There is something Irish, Italian, and Greek about them; though they understand little Italian, little Greek, and absolutely no Gaelic.

In my regular visits to this store, from their perspective however, I am an unabashed intrigue, and therefore an outsider.

Friendly as they already are, these people have a habit of eyeing me closely, examining my face, my garb, my speech, and most importantly my habits.

I intuited that they were guessing anywhere from 15%:85%, 25%:75%, 35%:65% if I could possibly have been conceived in the same part of the world as they were, and even then, of similar parentage. The lower percentage indicated a suspicion favoring affirmation, and the higher indicated a suspicion favoring negation.

So I broached them with a smile and a fluent snippet of a foreign tongue: Hindi Aata Haiy? (Do you speak Hindi?).

These folks seemed relieved, yet their curiosity seemed to increase by the umpteenth degree. They were just told that I too was an Indian of the Northern part, but they found that hard to believe provided my manners, customs, speech, affiliation, dress, and pace.

They could not taxonomize it to anything resembling American, and they had a very hard time finding anything Indian in it. They were confounded with my express affability, ruggedness, gestured subtleties, measured, distinct and therefore a strange accent, metrosexual/corporate whippersnapper preppiness, and an amalgam and menagerie of personal quirks.
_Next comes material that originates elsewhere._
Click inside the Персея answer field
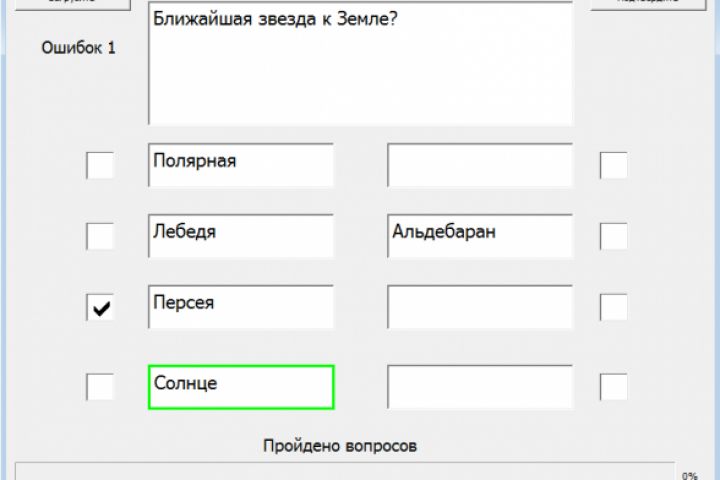This screenshot has height=480, width=720. (x=240, y=307)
They almost took what may amount to ‘pride’ in me by extension. My North Indian birth and linguistic fluency certified some kind of a perceived kameradschaft , yet my hybrid Europoid/American tendencies and International tastes defined and fulfilled some kind of a yearning that they must have felt: a streamlined combination of the Orient and the Occident, where the modernity and unfettered energies of the Occident held the masthead, and the Orient cajoled, caressed, and coaxed a certain perennial wisdom comprising of ruggedness, viscerality, cosmicism, and indifference.

And while in the lull hours of that same day in the afternoon hours, engaged in ontological discussions with my sixty eight year old German-Yankee brother in the food court of the Voorhees Echelon mall; as I pick my teeth with a toothpick supplied by a rather maternal, and appreciative Aztec Mexican Subway Sandwich store owner on whose uniform the following title was embroidered: “Sandwich Artist”; I discern a certain dynamism, flair, ardency, and accouterment, vis a vis, a humanity, in the word “Globalization”.

Ah, mira querido doña, es buen tiempo acqui! Y, todos Gracias Señora por el ‘toothpick’! Usted eres muy simpatico.

Possibly bad grammar, but perfect accent: familiar enough to be thought of as an hispanoablante.

“Sweetie, your breath stinks! Go brush your teeth.”